Ma il vero terremoto siamo noi è la sicumera con la quale una finanza cieca non tiene conto di alcun limite, né di ambiente, né di risorse, immersa in una logica autistica che non guarda oltre se stessa. E’ la meccanica del profitto che rende fragili le strutture di ogni tipo, sabbioso il cemento, deboli i capannoni, impossibile la cura della storia, inarrivabile il futuro. E’ l’egoismo teorizzato come motore di ogni cosa che indebolisce gli argini delle difese, esalta la noncuranza verso i deboli.
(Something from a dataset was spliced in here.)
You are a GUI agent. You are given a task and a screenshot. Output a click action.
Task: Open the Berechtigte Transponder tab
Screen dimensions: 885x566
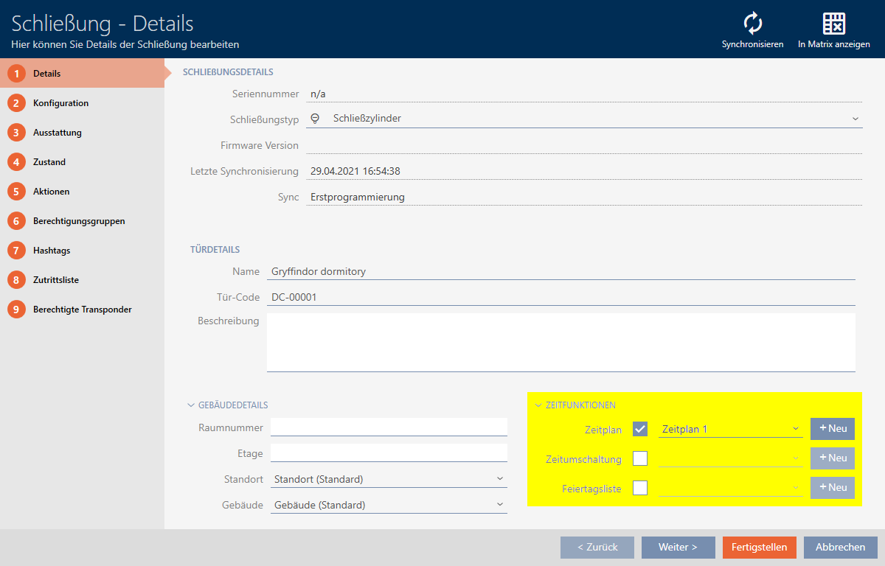click(x=82, y=310)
Con enorme leggerezza abbiamo appena firmato tutto quello che ci hanno imposto, come se i forzieri delle banche siano l’unica realtà possibile, la cosa in sé che sta dietro al fenomeno sociale, ci siamo castrati con le nostre mani, anzi sono stati castrati i ceti popolari, siamo vittime della ybris finanziaria che con noncuranza e iniquità recita la commedia di un rigore che si ferma sulla soglia della ricchezza, della speranza in un’ insondabile crescita che la svendita di diritti dovrebbe garantire. E sebbene i conti non tornino, sebbene gli investimenti fantomatici e gli altrettanto fantomatici risparmi abbiano la taglia fissa e risibile dei cento miliardi, come suggeriti da un sor Pampurio del terzo millennio, arriva inaspettato un terremoto che rende ancora più arduo il traguardo. I danni sono da miliardi: o si aumenta la tassazione o si trasgrediscono i patti o si lasciano a se stesse le zone colpite. Abbiamo firmato il pareggio di bilancio senza fare i conti con l’oste della storia, abbiamo accettato una moneta che non possiamo gestire, ma che non abbiamo né la forza, né la volontà di gestire.
La terra trema, ma gli uomini tremano ancora di più.